How Corporate B.S. Is Causing the Real Estate Revolution

By
Real Estate Agent with Signature Group Real Estate

After being a managing broker for three of the largest brokerages in the country I've seen and experienced a LOT of corporate bureaucracy. Red tape lines the hallways of each corporate office and the bureaucracy within the conference rooms can make me ill within minutes. HR Directors sometimes seem to be an evil mix of guidance counselor and my bitchy ex wife who just loves to point out how everything I do is wrong.

Not that I'm bitter...

Corporate policy has it's place, no question, but the dinosaurs of the industry (those who refuse to adapt to the consumer's wants) have caused enough people to rebel and gain voice that now the real estate revolution is upon us. The growing inefficiencies, lacking value propositions, and stiff-shirted bullying of "discount" models has finally pushed the consumer over the threshold of what they are willing to accept, and now, finally, something is being done about it.

And we have the dinosaurs to thank.

I was always amazed at how long it takes to "do" anything within a corporate structure. There was always so much (double) talk. Blah Blah Blah blah blah........

Change is scary for some people. And for some large brokerages, and other companies for that matter, it is simply not acceptable. Dave Liniger, founder of Re/Max, declares that the internet is "over-valued" because he started Re/Max thirty years ago and hasn't had to deal with the actual task of finding a client and then hearing that cleint tell him that they don't want to pay 6% or even 5% to sell their house and then have to decide whether to walk away from the business so you can claim that you are not a "discount" agent to your buddies at the board luncheon, or take that listing at 4% and help these people with their goals of selling their home and collect that "discount" check of only $6500 for his hours of work.

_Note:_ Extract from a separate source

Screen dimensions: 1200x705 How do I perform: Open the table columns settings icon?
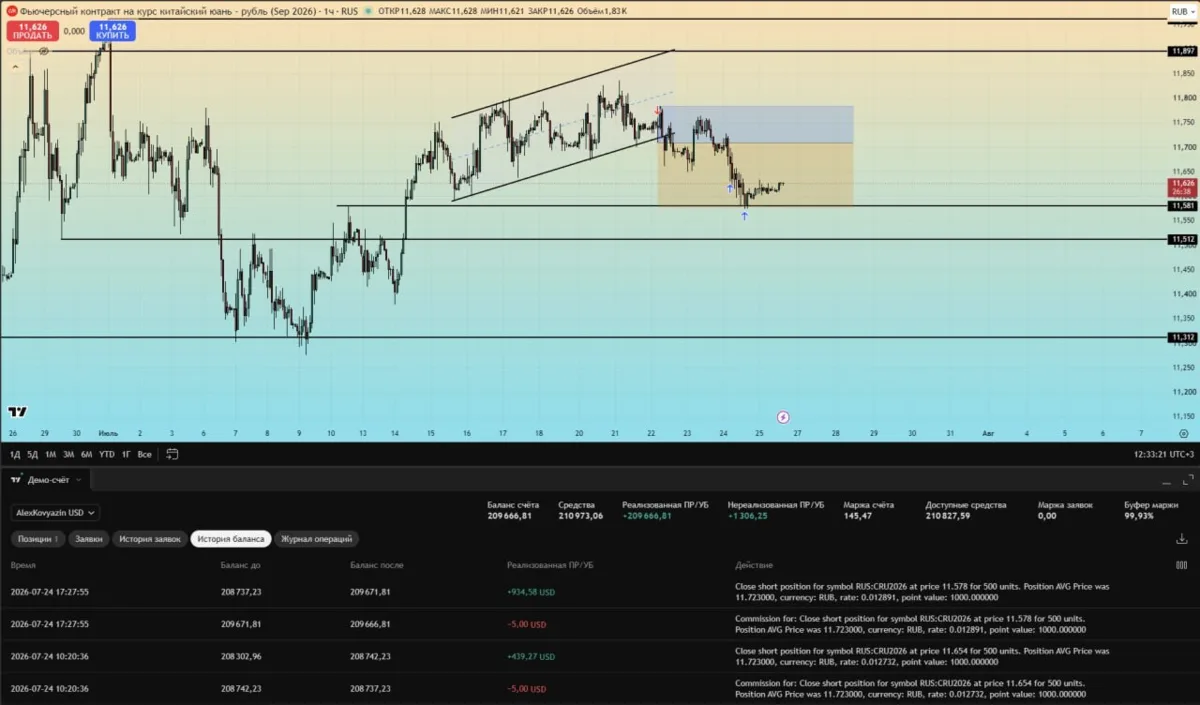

You can't blame some for trying to keep things the same- they've made tons of money charging the same amount for decades and they haven't really had any competitive models to challenge them. Help-U-Sell? Assist-2-Sell? I don't like their models at all, but that's not the point- the point is they were never a threat to big brokerages because they weren't very big- or good.

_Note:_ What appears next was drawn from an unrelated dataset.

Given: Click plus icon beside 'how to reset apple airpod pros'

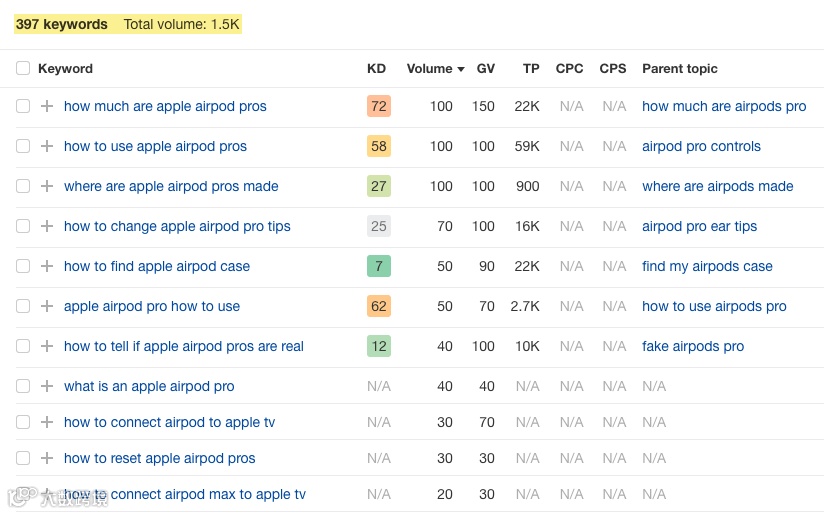Looking at the screenshot, I should (46, 458).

And anytime a new model did come along the big boys would, as Michael Arrington of TechCrunch stated, "Systematically tear them apart".

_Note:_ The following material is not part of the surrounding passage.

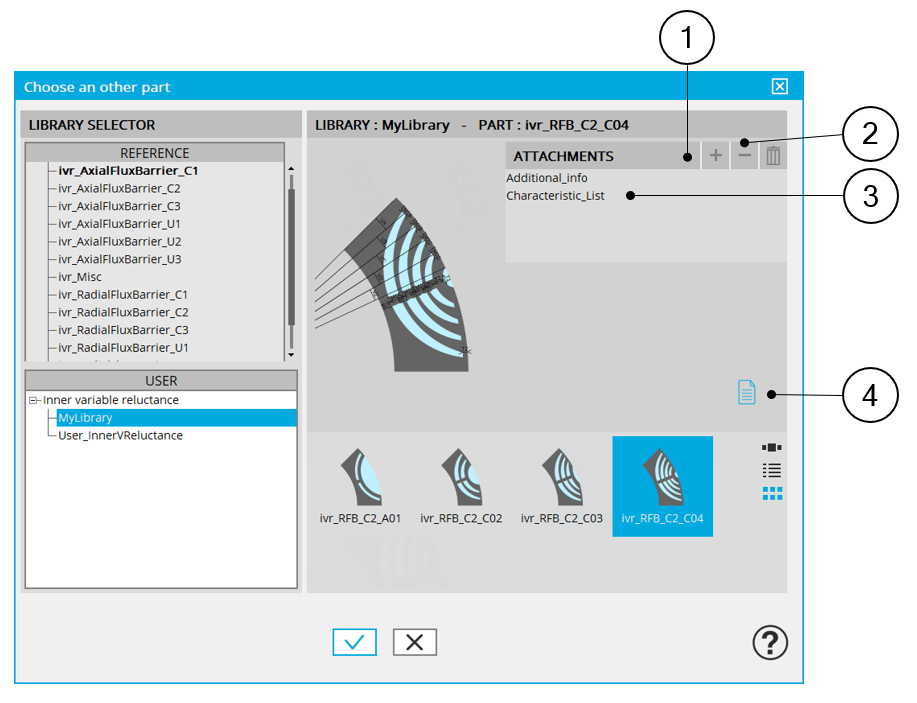The width and height of the screenshot is (917, 703).
Task: Choose the ivr_RFB_C2_C03 part thumbnail
Action: point(561,486)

But now a smarter, tech-savvy, empowered consumer is leading the charge. And new models are gaining ground and establishing themselves as players within the breadth of the real estate landscape, which has been growing rapidly with the influx of agents and innovation.

There has never been a more exciting time to be in real estate. And with real estate historically being a topic of conversation anyway, there has never been a better time to be someone who likes to talk about it.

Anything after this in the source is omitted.